## EXERCISE DETAILS
In the entries that follow, find the line containing "Remove the sugar staple via trash icon" and the line containing "The width and", then copy exactly everything from the first through the second except the pictures.
[Opening SUPPLIED RECORDS section]
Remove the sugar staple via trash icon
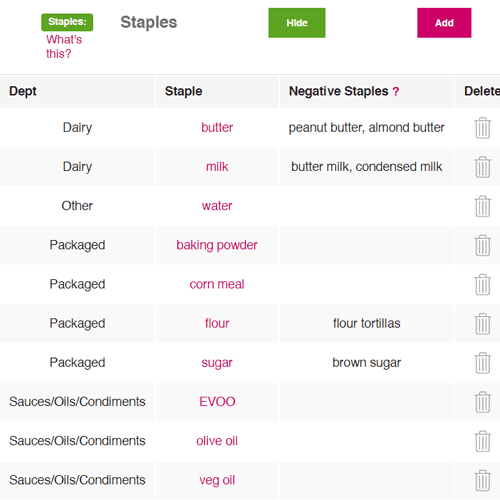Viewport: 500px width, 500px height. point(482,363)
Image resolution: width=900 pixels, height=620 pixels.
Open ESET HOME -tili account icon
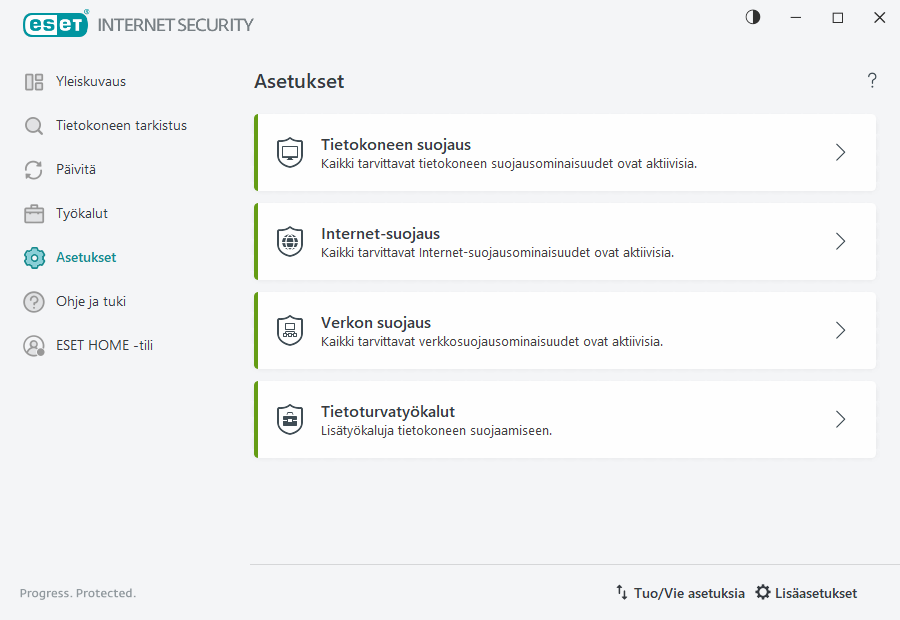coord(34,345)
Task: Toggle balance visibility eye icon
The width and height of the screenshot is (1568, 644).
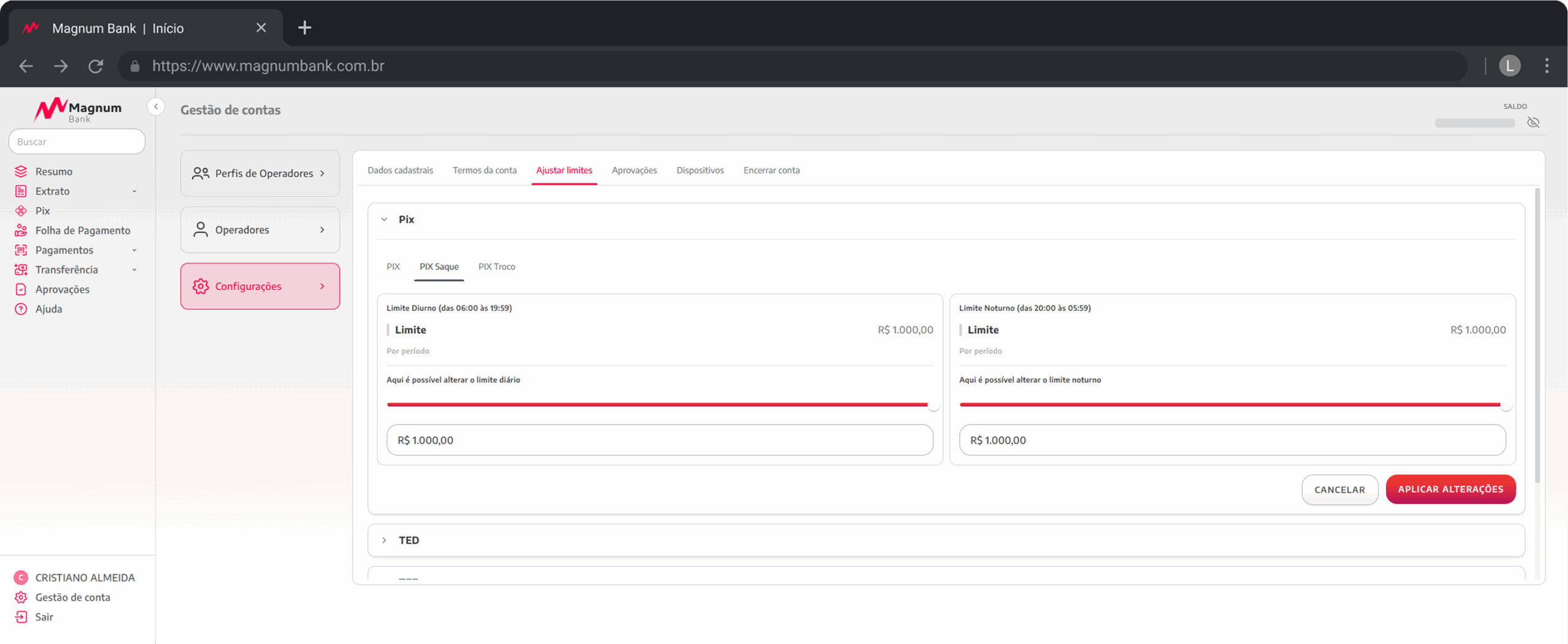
[Closing SUPPLIED RECORDS section]
[Opening SUPPLIED RECORDS section]
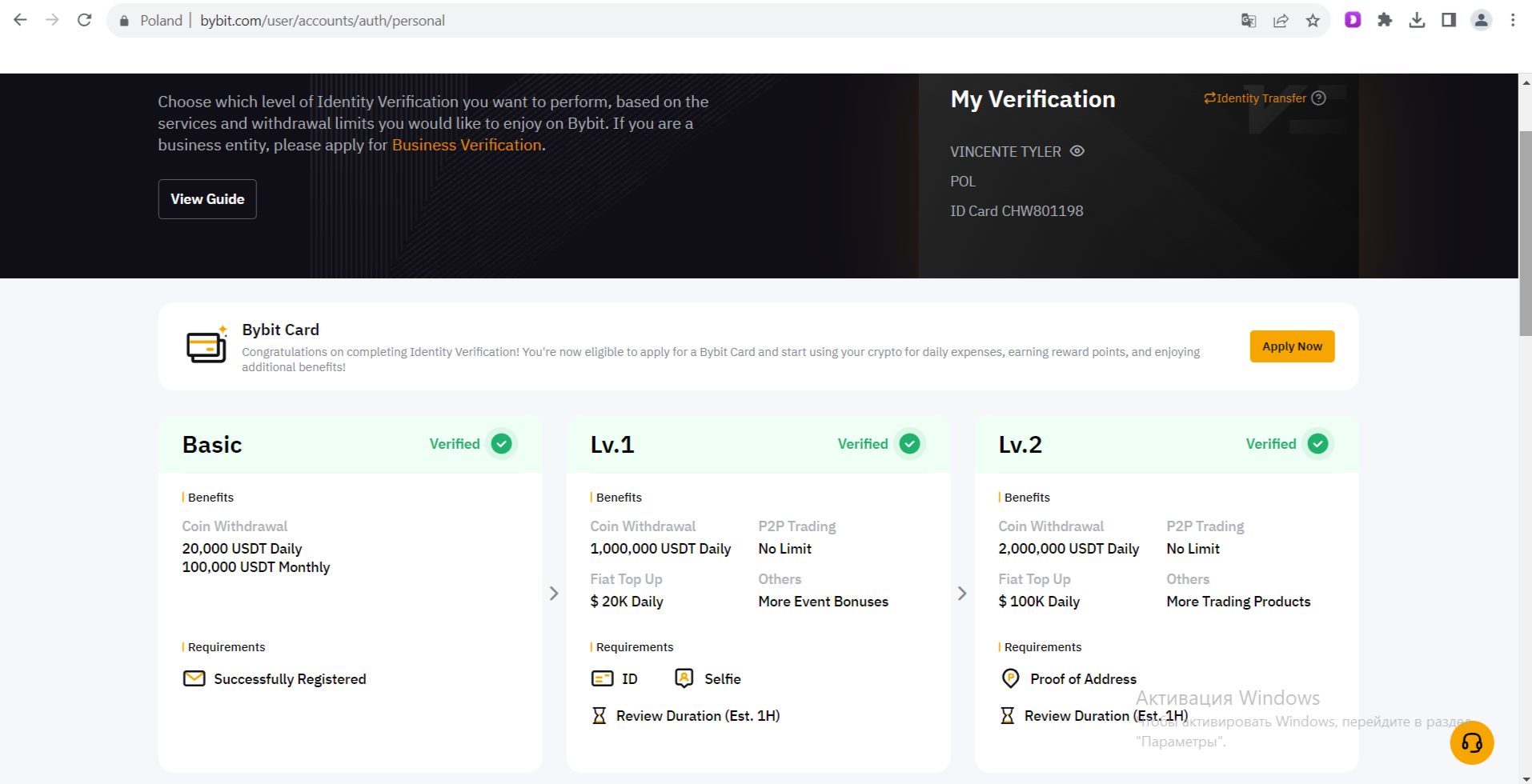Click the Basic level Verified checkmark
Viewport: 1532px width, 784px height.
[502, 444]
[Closing SUPPLIED RECORDS section]
[Opening SUPPLIED RECORDS section]
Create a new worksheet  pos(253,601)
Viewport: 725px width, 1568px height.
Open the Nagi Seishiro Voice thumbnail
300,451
[Closing SUPPLIED RECORDS section]
## TASK OUTPUT
Remove the sugar staple via trash icon
Viewport: 500px width, 500px height. point(482,363)
Image resolution: width=900 pixels, height=620 pixels.
Open ESET HOME -tili account icon
coord(34,345)
Task: Toggle balance visibility eye icon
The width and height of the screenshot is (1568, 644).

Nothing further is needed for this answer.